Envisagée comme un projet d'ingénierie, l'alimentation à quai ressemble à une rénovation : installer câblage haute tension, transformateurs et point de raccordement côté navire à un poste. Envisagée comme un problème d'optimisation, elle prend une autre forme — un exercice d'allocation de capital et de planification sur l'ensemble du portefeuille de postes à quai d'un port, contraint par la capacité du réseau et la compatibilité des navires, où une mauvaise séquence se traduit par une infrastructure coûteuse qui reste inutilisée.
Le cold ironing permet aux navires de couper leurs moteurs à quai et de se brancher au réseau électrique — mais choisir quels postes électrifier en premier est un problème d'allocation de capital et de capacité réseau, pas une simple opération de câblage.
§ 02Le problème de sélection des postes à quai caché derrière le projet d'ingénierie
Tous les postes à quai n'ont pas besoin d'être électrifiés en même temps, et les budgets le permettent rarement même si c'était le cas. Les ports qui séquencent leurs investissements en alimentation à quai résolvent en réalité un problème de portefeuille : quels postes accueillent le trafic — conteneurs, croisière ou pétroliers — avec la plus forte part de navires compatibles, et donc le retour sur capital le plus rapide. Électrifier un poste qui accueille surtout un tonnage ancien et non équipé, c'est immobiliser du capital.
La deuxième contrainte est électrique, pas nautique. Un grand porte-conteneurs peut consommer plusieurs mégawatts à quai — comparable à une petite installation industrielle. Dimensionner l'infrastructure côté quai sur le mauvais chiffre, que ce soit le nombre nominal de postes ou une moyenne de consommation optimiste, immobilise soit une capacité inutilisée, soit déclenche une coûteuse mise à niveau du réseau local. Le problème de dimensionnement ressemble beaucoup à la planification d'un dépôt de recharge de flotte électrique : ce qui compte, c'est la pointe réaliste de consommation simultanée sur l'ensemble des postes, pas la somme des maximums théoriques.

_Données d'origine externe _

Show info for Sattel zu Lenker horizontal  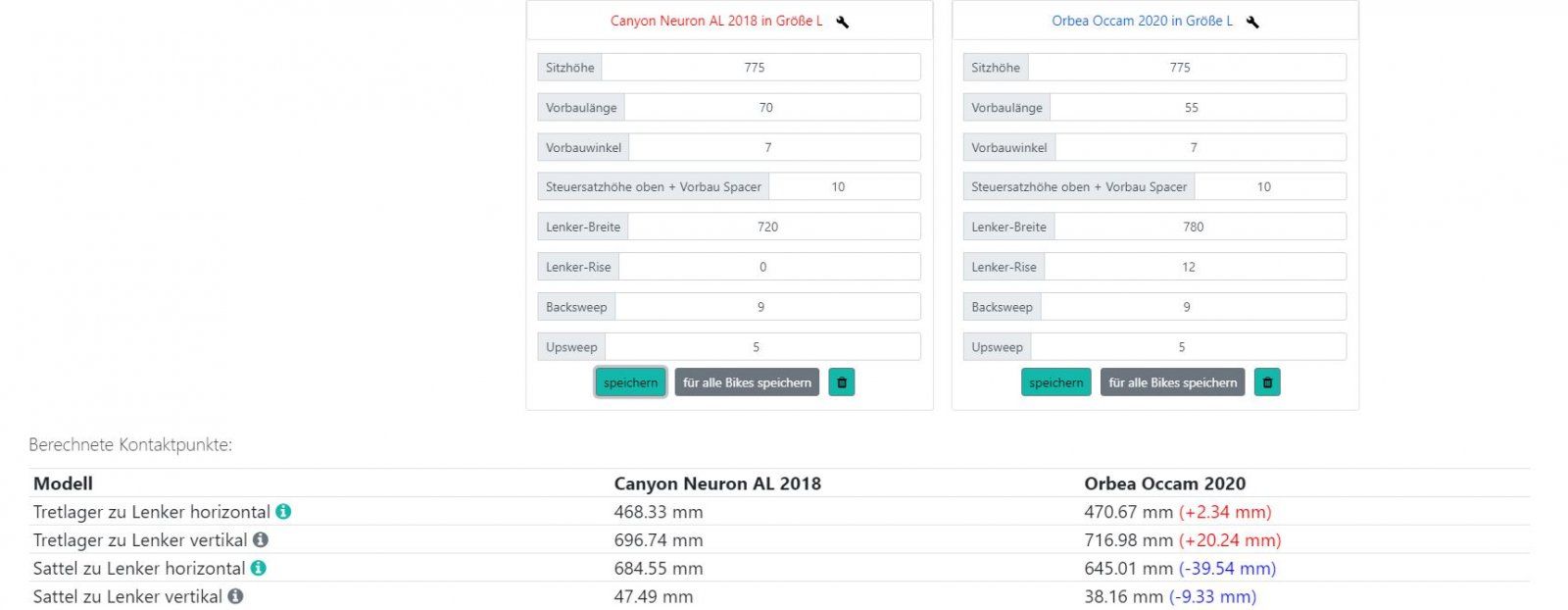pyautogui.click(x=259, y=568)
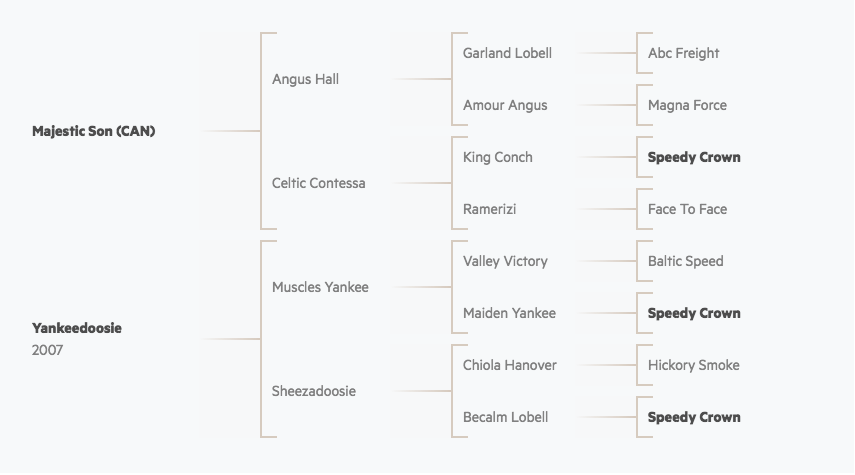Open the Majestic Son (CAN) sire entry
The height and width of the screenshot is (475, 855).
point(93,131)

§ 03Pourquoi la compatibilité, et non la capacité, est généralement la contrainte limitante
Les raccordements électriques quai-navire suivent une norme conjointe IEC/ISO/IEEE (80005), mais tous les navires faisant escale dans un port donné n'y sont pas encore équipés. Un poste entièrement électrifié fonctionne toujours au diesel auxiliaire pour toute escale d'un navire non équipé — et la rénovation du système électrique d'un navire relève d'une décision de l'armateur, hors du contrôle de l'autorité portuaire. En pratique, la contrainte limitante du retour sur un programme d'alimentation à quai est généralement la part compatible du trafic réel, et non la capacité électrique installée.

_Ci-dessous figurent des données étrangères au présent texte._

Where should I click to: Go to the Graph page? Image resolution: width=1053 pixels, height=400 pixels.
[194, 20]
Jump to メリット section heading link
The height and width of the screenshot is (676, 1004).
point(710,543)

Cet écart de compatibilité se réduit sous la pression réglementaire plutôt que par la seule logique économique — les règlements européens AFIR et FuelEU Maritime ainsi que l'At-Berth Regulation de Californie imposent des calendriers de rénovation aux armateurs. Là où un port a séquencé son électrification en priorisant ses postes à la compatibilité la plus élevée, les réductions d'émissions à quai rapportées se situent généralement entre 60 et 95 % pour les NOx et les particules, la comparaison se faisant avec des moteurs diesel auxiliaires qui tourneraient sinon en continu pendant toute la durée de l'escale.